President Mahama’s proactive and exemplary leadership also recognized youth employment as a major challenge facing the region whilst mobilizing regional leaders to pay critical attention to the same.
This stellar attribute cannot be compared to a President and ECOWAS leader who issues congratulatory messages to leaders seeking third terms, and issues statements late into the night sanctioning coup instigators. President Mahama remains an icon of sub-regional leadership and democratic accountability on the African Continent, hence his celebration and invitation to lead various ECOWAS and AU Missions.
Meanwhile, instead of Nana Addo to learn from his predecessor who performed very well in addressing some the continental issues he has been rhetorical.
In conclusion, I condemn in no uncertain terms the coup d’état in Guinea and call on ECOWAS leaders to restore calm in the sub-region, as such occurrences derail efforts to achieve democratic development of the Continent and sub-region which interrelate with other rights.
I further reiterate my call to President Akufo Addo and ECOWAS Heads of States and Governments to be transformational and lead the sub-region and Continent to create 18 million jobs each year until 2035 in order to accommodate young labour market entrants.
The coup d’état in Guinea also serves as a caution to other African and ECOWAS leaders, including officials in the Akufo Addo-Bawumia Administration, to refrain from the open show of opulence and naked corruption in order not to soil the already fertile grounds which could lead to a possible uprising in Ghana, as highlighted in the recently launched National Security Strategy Document.
There is also the need for African and ECOWAS countries to invest in emerging technologies that provide high level of surveillance to detect and enable interception of highly sophisticated crimes such as cyber-attacks in order to disrupt the activities of coup plotters and terrorist networks.
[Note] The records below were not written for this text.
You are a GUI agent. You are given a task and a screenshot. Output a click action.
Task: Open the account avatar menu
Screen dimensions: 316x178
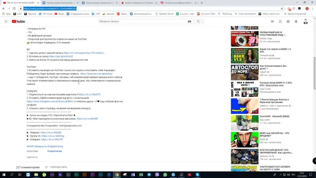306,21
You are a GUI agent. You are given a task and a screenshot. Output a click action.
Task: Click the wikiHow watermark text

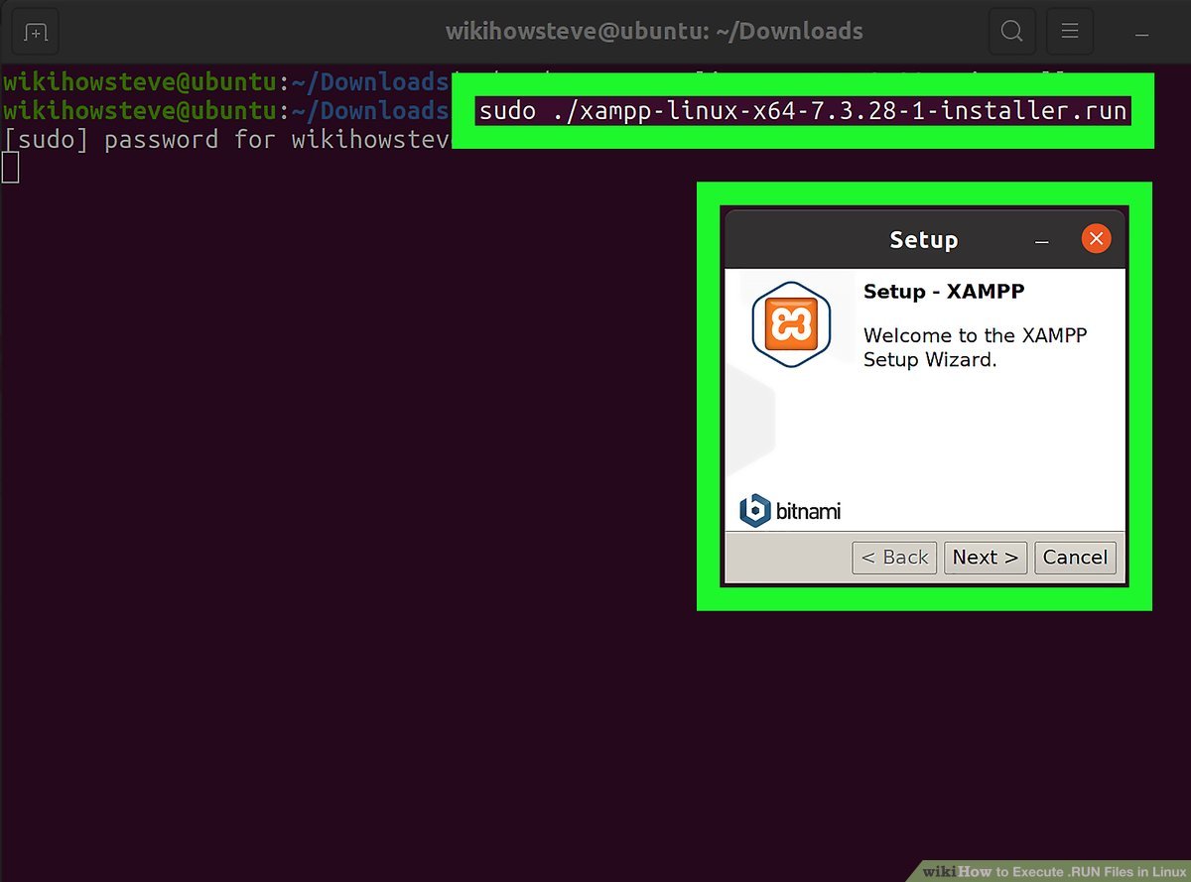[1052, 871]
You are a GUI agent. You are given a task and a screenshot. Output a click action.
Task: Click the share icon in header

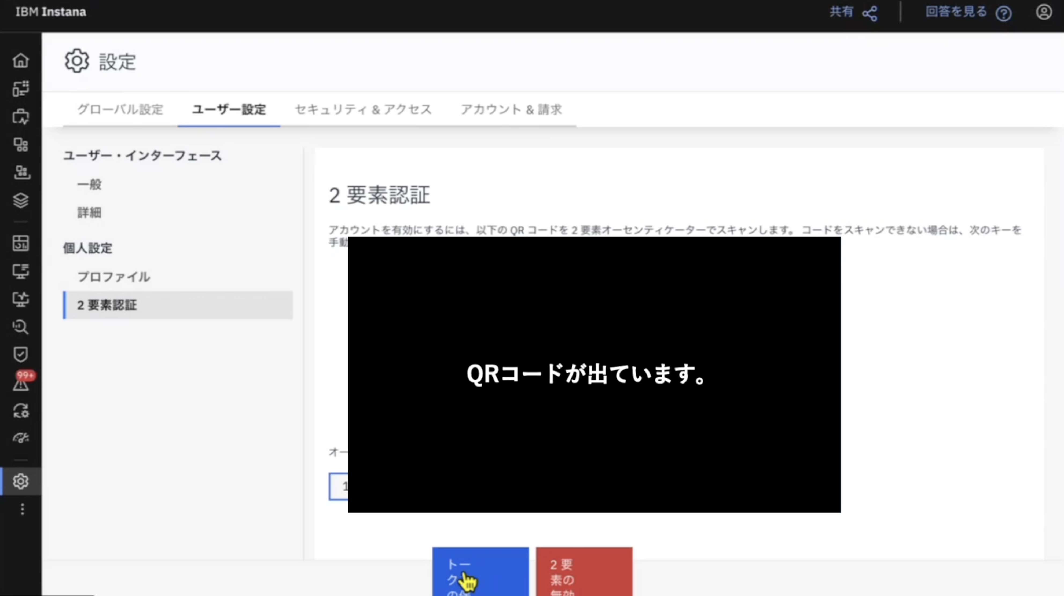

As already noted in earlier articles, African countries do not have a choice but to hasten post-Covid-19 economic recovery in order to hasten economic growth and development so as to provide employment opportunities that would result in improvement in the quality of life of citizens, particularly the Youth of West African States.
The writer, Francis-Xavier Sosu, is a private legal practitioner, human rights activist, Member of Parliament for Madina Constituency, Member of the Appointments Committee, and Deputy Ranking Member of the Constitutional, Legal and Parliamentary Affairs Committee of Parliament, with background expertise in Economics, Conflict, Security and Peace studies.